NEW YORK - Oil rose on Tuesday as Iran's threats to cut off the key oil shipping route through the Strait of Hormuz added to concerns about potential threats to supplies from the region.
Facing the possibility of more European Union sanctions by the end of January over its nuclear program, Iran's first vice president warned that the flow of oil through the Gulf strait -- which moves crude from Saudi Arabia, Iran, the United Arab Emirates, Kuwait and Iraq -- would be stopped if foreign sanctions are imposed on Iran's oil exports.
Iran's warning added to concerns about potential threats to the region's oil exports, with recent violence in Iraq and unrest in Syria possibly threatening shipments there.
Consumer confidence rose to an eight-month peak in December, according to the U.S. Conference Board, accentuating oil's price rally along with thin trading volume in the year-end holiday week, analysts and brokers said.

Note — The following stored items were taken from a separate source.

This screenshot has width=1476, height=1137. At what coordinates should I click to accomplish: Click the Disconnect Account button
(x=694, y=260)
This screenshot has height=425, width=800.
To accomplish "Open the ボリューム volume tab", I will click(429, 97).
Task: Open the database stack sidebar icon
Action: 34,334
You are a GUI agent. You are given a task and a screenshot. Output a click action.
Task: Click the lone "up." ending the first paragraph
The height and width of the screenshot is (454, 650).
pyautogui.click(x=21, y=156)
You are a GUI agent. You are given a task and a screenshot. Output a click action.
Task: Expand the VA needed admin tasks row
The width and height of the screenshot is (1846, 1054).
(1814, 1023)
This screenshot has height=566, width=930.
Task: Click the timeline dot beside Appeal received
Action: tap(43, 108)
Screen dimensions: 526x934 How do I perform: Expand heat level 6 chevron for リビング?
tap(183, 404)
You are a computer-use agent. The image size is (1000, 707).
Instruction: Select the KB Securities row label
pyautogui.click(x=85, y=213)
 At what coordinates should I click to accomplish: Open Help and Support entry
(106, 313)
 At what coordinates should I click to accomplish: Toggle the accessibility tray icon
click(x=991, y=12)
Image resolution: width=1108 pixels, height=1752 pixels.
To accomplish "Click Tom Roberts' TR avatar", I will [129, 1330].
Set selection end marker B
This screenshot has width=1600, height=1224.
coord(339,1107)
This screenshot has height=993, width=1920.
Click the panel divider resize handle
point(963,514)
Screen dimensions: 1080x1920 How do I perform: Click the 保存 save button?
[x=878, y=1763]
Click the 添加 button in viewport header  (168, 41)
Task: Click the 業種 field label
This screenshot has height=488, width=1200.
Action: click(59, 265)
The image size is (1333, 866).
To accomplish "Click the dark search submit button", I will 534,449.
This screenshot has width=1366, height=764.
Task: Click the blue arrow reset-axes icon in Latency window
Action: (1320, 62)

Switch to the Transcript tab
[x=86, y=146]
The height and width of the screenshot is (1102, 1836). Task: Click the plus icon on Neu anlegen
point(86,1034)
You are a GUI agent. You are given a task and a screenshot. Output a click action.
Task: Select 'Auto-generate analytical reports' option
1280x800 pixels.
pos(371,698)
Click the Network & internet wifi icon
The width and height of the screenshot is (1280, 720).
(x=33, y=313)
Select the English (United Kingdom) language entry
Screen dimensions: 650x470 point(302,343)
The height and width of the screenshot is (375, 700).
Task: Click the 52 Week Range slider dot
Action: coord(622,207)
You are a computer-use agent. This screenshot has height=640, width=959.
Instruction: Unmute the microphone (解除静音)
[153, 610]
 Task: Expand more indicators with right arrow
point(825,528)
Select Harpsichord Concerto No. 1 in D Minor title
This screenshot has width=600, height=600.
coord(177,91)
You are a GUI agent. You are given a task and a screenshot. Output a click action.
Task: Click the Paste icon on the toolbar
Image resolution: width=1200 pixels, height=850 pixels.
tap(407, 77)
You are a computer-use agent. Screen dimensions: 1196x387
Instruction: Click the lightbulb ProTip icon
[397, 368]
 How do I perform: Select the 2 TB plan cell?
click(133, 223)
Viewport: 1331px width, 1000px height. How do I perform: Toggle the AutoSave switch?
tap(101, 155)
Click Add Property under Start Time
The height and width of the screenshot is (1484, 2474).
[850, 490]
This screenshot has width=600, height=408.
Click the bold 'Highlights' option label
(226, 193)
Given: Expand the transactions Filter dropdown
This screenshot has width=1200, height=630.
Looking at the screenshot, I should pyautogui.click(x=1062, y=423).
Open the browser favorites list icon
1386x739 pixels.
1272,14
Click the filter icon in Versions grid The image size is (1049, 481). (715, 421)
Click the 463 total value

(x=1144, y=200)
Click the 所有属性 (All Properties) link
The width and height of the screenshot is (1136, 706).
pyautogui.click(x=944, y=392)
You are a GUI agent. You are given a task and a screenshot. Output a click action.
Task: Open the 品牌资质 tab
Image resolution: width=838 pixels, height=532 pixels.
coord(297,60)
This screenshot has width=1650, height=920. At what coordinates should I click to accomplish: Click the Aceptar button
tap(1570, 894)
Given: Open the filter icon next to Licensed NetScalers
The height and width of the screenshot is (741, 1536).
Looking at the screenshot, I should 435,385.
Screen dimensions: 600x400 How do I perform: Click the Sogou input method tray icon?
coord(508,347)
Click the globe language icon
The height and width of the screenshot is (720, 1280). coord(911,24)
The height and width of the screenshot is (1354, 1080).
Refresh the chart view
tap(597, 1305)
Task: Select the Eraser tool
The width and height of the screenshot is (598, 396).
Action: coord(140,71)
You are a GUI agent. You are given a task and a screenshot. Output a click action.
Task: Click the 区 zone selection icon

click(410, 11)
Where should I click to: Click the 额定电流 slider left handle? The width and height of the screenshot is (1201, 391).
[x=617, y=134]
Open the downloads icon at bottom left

"The geopolitical fear premium with the Iran comments and also the U.S. consumer sentiment rising to an eight-month high make it hard to be short on oil during this holiday week," said Phil Flynn, analyst at PFGBest Research in Chicago.
Brent February crude rose $1.31 to $109.27 a barrel Tuesday, having reached $109.50 and breaching front-month Brent's 100-day moving average of $109.34.
U.S. February crude rose $1.66 to $101.34 a barrel, having hit as high as $101.39 earlier in the day.
Crude trading volumes remained reduced in the holiday week as the year's end approaches.
IRAN AND POTENTIAL SUPPLY THREATS
It was not the first time Iranian leaders have raised the specter of shutting the strait in the standoff over Tehran's nuclear program, and EU leaders have not made explicit calls for an embargo on Iranian crude.
France, backed by Germany and Britain, has led the push to ban Iranian crude, but other states, notably Greece, have expressed reservations because of their reliance on Iranian oil.
Shutting the Strait of Hormuz could cut supplies of a third of all seaborne oil. Ahead of Iran's latest threat industry sources said top exporter Saudi Arabia and other Gulf OPEC states are ready to replace Iranian oil if sanctions halted Iranian supply to Europe.
Iran began 10 days of naval exercises in the Strait of Hormuz on Saturday, already raising concern about a possible closure.
A series of bombings have hit Iraq in an escalating dispute between the Shiite-led government and Sunni leaders and Syria said on Saturday its oil production had fallen by a third due to international sanctions imposed over its crackdown on protests.
Concerns that Europe's debt crisis might spread and have a broad, dampening, effect on oil demand helped limit the oil price rise.
U.S. stocks fluctuated between small gains and losses, ending up slightly in a light-volume session, suggesting a 5 percent rally over the previous four sessions may have largely run its course. The S&P 500 turned positive for the year on Friday on improving economic data.